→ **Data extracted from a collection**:
>>>

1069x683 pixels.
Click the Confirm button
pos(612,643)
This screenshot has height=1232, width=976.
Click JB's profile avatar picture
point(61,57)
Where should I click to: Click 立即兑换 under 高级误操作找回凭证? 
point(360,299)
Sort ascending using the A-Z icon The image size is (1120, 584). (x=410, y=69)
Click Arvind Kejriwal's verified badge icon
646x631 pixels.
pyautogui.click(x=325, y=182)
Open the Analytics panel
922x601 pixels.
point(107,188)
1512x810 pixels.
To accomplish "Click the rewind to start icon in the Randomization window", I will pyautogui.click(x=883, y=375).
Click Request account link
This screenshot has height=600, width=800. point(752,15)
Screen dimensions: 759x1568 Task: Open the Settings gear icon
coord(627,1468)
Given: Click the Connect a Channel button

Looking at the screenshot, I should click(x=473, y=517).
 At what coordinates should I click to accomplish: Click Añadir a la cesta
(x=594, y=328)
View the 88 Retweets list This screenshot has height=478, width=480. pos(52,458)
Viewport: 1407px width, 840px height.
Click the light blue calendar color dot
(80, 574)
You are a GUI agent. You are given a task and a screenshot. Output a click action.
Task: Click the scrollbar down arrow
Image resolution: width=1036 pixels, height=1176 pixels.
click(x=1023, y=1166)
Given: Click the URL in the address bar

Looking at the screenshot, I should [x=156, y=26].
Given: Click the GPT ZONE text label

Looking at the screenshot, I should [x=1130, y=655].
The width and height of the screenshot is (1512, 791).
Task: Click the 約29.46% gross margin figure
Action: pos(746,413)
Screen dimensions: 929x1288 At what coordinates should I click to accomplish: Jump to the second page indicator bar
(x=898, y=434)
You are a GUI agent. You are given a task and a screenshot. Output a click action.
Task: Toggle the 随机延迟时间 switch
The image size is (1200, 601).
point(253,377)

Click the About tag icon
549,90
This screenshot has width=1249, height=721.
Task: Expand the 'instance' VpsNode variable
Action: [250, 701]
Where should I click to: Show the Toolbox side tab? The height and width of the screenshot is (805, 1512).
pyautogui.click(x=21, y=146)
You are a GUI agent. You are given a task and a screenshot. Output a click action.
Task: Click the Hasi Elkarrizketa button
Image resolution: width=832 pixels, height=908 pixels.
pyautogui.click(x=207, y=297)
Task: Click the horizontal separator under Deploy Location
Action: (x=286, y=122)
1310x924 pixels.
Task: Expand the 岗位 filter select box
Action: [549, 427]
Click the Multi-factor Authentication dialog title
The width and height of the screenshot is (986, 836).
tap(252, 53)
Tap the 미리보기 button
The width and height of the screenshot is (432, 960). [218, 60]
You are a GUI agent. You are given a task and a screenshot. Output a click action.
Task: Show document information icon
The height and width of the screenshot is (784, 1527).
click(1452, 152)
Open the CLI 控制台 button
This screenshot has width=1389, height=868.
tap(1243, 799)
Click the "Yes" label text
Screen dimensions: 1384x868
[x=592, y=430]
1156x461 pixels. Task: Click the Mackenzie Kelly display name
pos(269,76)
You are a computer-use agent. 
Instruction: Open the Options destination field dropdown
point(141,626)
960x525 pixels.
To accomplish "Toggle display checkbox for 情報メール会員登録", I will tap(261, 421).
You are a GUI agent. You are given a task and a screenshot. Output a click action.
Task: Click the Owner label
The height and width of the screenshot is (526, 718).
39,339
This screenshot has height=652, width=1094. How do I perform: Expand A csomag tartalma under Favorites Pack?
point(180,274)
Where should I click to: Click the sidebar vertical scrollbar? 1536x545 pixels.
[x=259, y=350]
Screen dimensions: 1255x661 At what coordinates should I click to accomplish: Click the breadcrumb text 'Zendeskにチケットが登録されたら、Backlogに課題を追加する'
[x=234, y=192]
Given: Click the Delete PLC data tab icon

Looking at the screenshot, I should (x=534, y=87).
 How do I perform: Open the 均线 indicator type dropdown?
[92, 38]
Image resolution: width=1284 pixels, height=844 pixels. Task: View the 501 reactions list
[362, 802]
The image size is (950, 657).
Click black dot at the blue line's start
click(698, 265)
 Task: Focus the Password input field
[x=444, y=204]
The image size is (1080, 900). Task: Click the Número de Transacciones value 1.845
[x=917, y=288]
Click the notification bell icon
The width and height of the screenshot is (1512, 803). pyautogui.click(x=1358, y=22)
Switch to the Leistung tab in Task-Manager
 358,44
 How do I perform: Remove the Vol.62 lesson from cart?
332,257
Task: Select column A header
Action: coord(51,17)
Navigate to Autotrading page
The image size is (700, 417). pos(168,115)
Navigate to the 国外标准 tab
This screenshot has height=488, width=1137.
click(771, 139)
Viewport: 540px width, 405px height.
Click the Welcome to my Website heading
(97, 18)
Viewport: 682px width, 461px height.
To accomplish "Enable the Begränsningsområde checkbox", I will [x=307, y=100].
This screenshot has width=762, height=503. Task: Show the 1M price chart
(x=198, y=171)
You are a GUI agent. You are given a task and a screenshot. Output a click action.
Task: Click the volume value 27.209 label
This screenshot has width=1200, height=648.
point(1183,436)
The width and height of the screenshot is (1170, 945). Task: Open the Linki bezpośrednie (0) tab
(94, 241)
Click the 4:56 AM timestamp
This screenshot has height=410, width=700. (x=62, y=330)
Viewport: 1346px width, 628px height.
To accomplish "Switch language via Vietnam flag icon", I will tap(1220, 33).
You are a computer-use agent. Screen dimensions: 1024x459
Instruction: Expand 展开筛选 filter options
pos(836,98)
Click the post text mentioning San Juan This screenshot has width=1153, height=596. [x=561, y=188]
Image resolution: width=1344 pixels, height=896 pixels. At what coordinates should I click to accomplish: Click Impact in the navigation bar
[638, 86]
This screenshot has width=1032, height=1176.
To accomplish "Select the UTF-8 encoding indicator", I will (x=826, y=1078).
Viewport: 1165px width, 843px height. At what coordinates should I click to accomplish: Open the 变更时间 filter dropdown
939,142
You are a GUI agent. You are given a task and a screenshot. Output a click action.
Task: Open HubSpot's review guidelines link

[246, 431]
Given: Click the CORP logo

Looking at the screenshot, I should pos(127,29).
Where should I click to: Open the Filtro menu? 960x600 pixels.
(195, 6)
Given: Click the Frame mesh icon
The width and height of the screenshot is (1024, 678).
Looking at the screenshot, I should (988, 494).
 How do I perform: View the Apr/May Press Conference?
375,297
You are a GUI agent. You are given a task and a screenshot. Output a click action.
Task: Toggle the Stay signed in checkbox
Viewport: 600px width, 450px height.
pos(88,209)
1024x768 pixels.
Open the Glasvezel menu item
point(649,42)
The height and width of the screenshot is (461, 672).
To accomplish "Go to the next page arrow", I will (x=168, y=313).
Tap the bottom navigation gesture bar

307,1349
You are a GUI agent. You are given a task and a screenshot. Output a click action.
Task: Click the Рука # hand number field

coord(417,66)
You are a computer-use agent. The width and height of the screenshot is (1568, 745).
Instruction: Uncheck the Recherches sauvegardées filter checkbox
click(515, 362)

<<<

→ **TASK DESCRIPTION**: Write out the data once more, word for word.

→ **SOLUTION TO THE PROBLEM**:
1069x683 pixels.
Click the Confirm button
pos(612,643)
This screenshot has height=1232, width=976.
Click JB's profile avatar picture
point(61,57)
Where should I click to: Click 立即兑换 under 高级误操作找回凭证? 
point(360,299)
Sort ascending using the A-Z icon The image size is (1120, 584). (x=410, y=69)
Click Arvind Kejriwal's verified badge icon
646x631 pixels.
pyautogui.click(x=325, y=182)
Open the Analytics panel
922x601 pixels.
point(107,188)
1512x810 pixels.
To accomplish "Click the rewind to start icon in the Randomization window", I will pyautogui.click(x=883, y=375).
Click Request account link
This screenshot has height=600, width=800. point(752,15)
Screen dimensions: 759x1568 Task: Open the Settings gear icon
coord(627,1468)
Given: Click the Connect a Channel button

Looking at the screenshot, I should click(x=473, y=517).
 At what coordinates should I click to accomplish: Click Añadir a la cesta
(x=594, y=328)
View the 88 Retweets list This screenshot has height=478, width=480. pos(52,458)
Viewport: 1407px width, 840px height.
Click the light blue calendar color dot
(80, 574)
You are a GUI agent. You are given a task and a screenshot. Output a click action.
Task: Click the scrollbar down arrow
Image resolution: width=1036 pixels, height=1176 pixels.
click(x=1023, y=1166)
Given: Click the URL in the address bar

Looking at the screenshot, I should [x=156, y=26].
Given: Click the GPT ZONE text label

Looking at the screenshot, I should [x=1130, y=655].
The width and height of the screenshot is (1512, 791).
Task: Click the 約29.46% gross margin figure
Action: pos(746,413)
Screen dimensions: 929x1288 At what coordinates should I click to accomplish: Jump to the second page indicator bar
(x=898, y=434)
You are a GUI agent. You are given a task and a screenshot. Output a click action.
Task: Toggle the 随机延迟时间 switch
The image size is (1200, 601).
point(253,377)

Click the About tag icon
549,90
This screenshot has width=1249, height=721.
Task: Expand the 'instance' VpsNode variable
Action: [250, 701]
Where should I click to: Show the Toolbox side tab? The height and width of the screenshot is (805, 1512).
pyautogui.click(x=21, y=146)
You are a GUI agent. You are given a task and a screenshot. Output a click action.
Task: Click the Hasi Elkarrizketa button
Image resolution: width=832 pixels, height=908 pixels.
pyautogui.click(x=207, y=297)
Task: Click the horizontal separator under Deploy Location
Action: (x=286, y=122)
1310x924 pixels.
Task: Expand the 岗位 filter select box
Action: [549, 427]
Click the Multi-factor Authentication dialog title
The width and height of the screenshot is (986, 836).
tap(252, 53)
Tap the 미리보기 button
The width and height of the screenshot is (432, 960). [218, 60]
You are a GUI agent. You are given a task and a screenshot. Output a click action.
Task: Show document information icon
The height and width of the screenshot is (784, 1527).
click(1452, 152)
Open the CLI 控制台 button
This screenshot has width=1389, height=868.
tap(1243, 799)
Click the "Yes" label text
Screen dimensions: 1384x868
[x=592, y=430]
1156x461 pixels. Task: Click the Mackenzie Kelly display name
pos(269,76)
You are a computer-use agent. 
Instruction: Open the Options destination field dropdown
point(141,626)
960x525 pixels.
To accomplish "Toggle display checkbox for 情報メール会員登録", I will tap(261, 421).
You are a GUI agent. You are given a task and a screenshot. Output a click action.
Task: Click the Owner label
The height and width of the screenshot is (526, 718).
39,339
This screenshot has height=652, width=1094. How do I perform: Expand A csomag tartalma under Favorites Pack?
point(180,274)
Where should I click to: Click the sidebar vertical scrollbar? 1536x545 pixels.
[x=259, y=350]
Screen dimensions: 1255x661 At what coordinates should I click to accomplish: Click the breadcrumb text 'Zendeskにチケットが登録されたら、Backlogに課題を追加する'
[x=234, y=192]
Given: Click the Delete PLC data tab icon

Looking at the screenshot, I should (x=534, y=87).
 How do I perform: Open the 均线 indicator type dropdown?
[92, 38]
Image resolution: width=1284 pixels, height=844 pixels. Task: View the 501 reactions list
[362, 802]
The image size is (950, 657).
Click black dot at the blue line's start
click(698, 265)
 Task: Focus the Password input field
[x=444, y=204]
The image size is (1080, 900). Task: Click the Número de Transacciones value 1.845
[x=917, y=288]
Click the notification bell icon
The width and height of the screenshot is (1512, 803). pyautogui.click(x=1358, y=22)
Switch to the Leistung tab in Task-Manager
 358,44
 How do I perform: Remove the Vol.62 lesson from cart?
332,257
Task: Select column A header
Action: coord(51,17)
Navigate to Autotrading page
The image size is (700, 417). pos(168,115)
Navigate to the 国外标准 tab
This screenshot has height=488, width=1137.
click(771, 139)
Viewport: 540px width, 405px height.
Click the Welcome to my Website heading
(97, 18)
Viewport: 682px width, 461px height.
To accomplish "Enable the Begränsningsområde checkbox", I will [x=307, y=100].
This screenshot has width=762, height=503. Task: Show the 1M price chart
(x=198, y=171)
You are a GUI agent. You are given a task and a screenshot. Output a click action.
Task: Click the volume value 27.209 label
This screenshot has width=1200, height=648.
point(1183,436)
The width and height of the screenshot is (1170, 945). Task: Open the Linki bezpośrednie (0) tab
(94, 241)
Click the 4:56 AM timestamp
This screenshot has height=410, width=700. (x=62, y=330)
Viewport: 1346px width, 628px height.
To accomplish "Switch language via Vietnam flag icon", I will tap(1220, 33).
You are a computer-use agent. Screen dimensions: 1024x459
Instruction: Expand 展开筛选 filter options
pos(836,98)
Click the post text mentioning San Juan This screenshot has width=1153, height=596. [x=561, y=188]
Image resolution: width=1344 pixels, height=896 pixels. At what coordinates should I click to accomplish: Click Impact in the navigation bar
[638, 86]
This screenshot has width=1032, height=1176.
To accomplish "Select the UTF-8 encoding indicator", I will (x=826, y=1078).
Viewport: 1165px width, 843px height. At what coordinates should I click to accomplish: Open the 变更时间 filter dropdown
939,142
You are a GUI agent. You are given a task and a screenshot. Output a click action.
Task: Open HubSpot's review guidelines link

[246, 431]
Given: Click the CORP logo

Looking at the screenshot, I should pos(127,29).
Where should I click to: Open the Filtro menu? 960x600 pixels.
(195, 6)
Given: Click the Frame mesh icon
The width and height of the screenshot is (1024, 678).
Looking at the screenshot, I should (988, 494).
 How do I perform: View the Apr/May Press Conference?
375,297
You are a GUI agent. You are given a task and a screenshot. Output a click action.
Task: Toggle the Stay signed in checkbox
Viewport: 600px width, 450px height.
pos(88,209)
1024x768 pixels.
Open the Glasvezel menu item
point(649,42)
The height and width of the screenshot is (461, 672).
To accomplish "Go to the next page arrow", I will (x=168, y=313).
Tap the bottom navigation gesture bar

307,1349
You are a GUI agent. You are given a task and a screenshot. Output a click action.
Task: Click the Рука # hand number field

coord(417,66)
You are a computer-use agent. The width and height of the screenshot is (1568, 745).
Instruction: Uncheck the Recherches sauvegardées filter checkbox
click(515, 362)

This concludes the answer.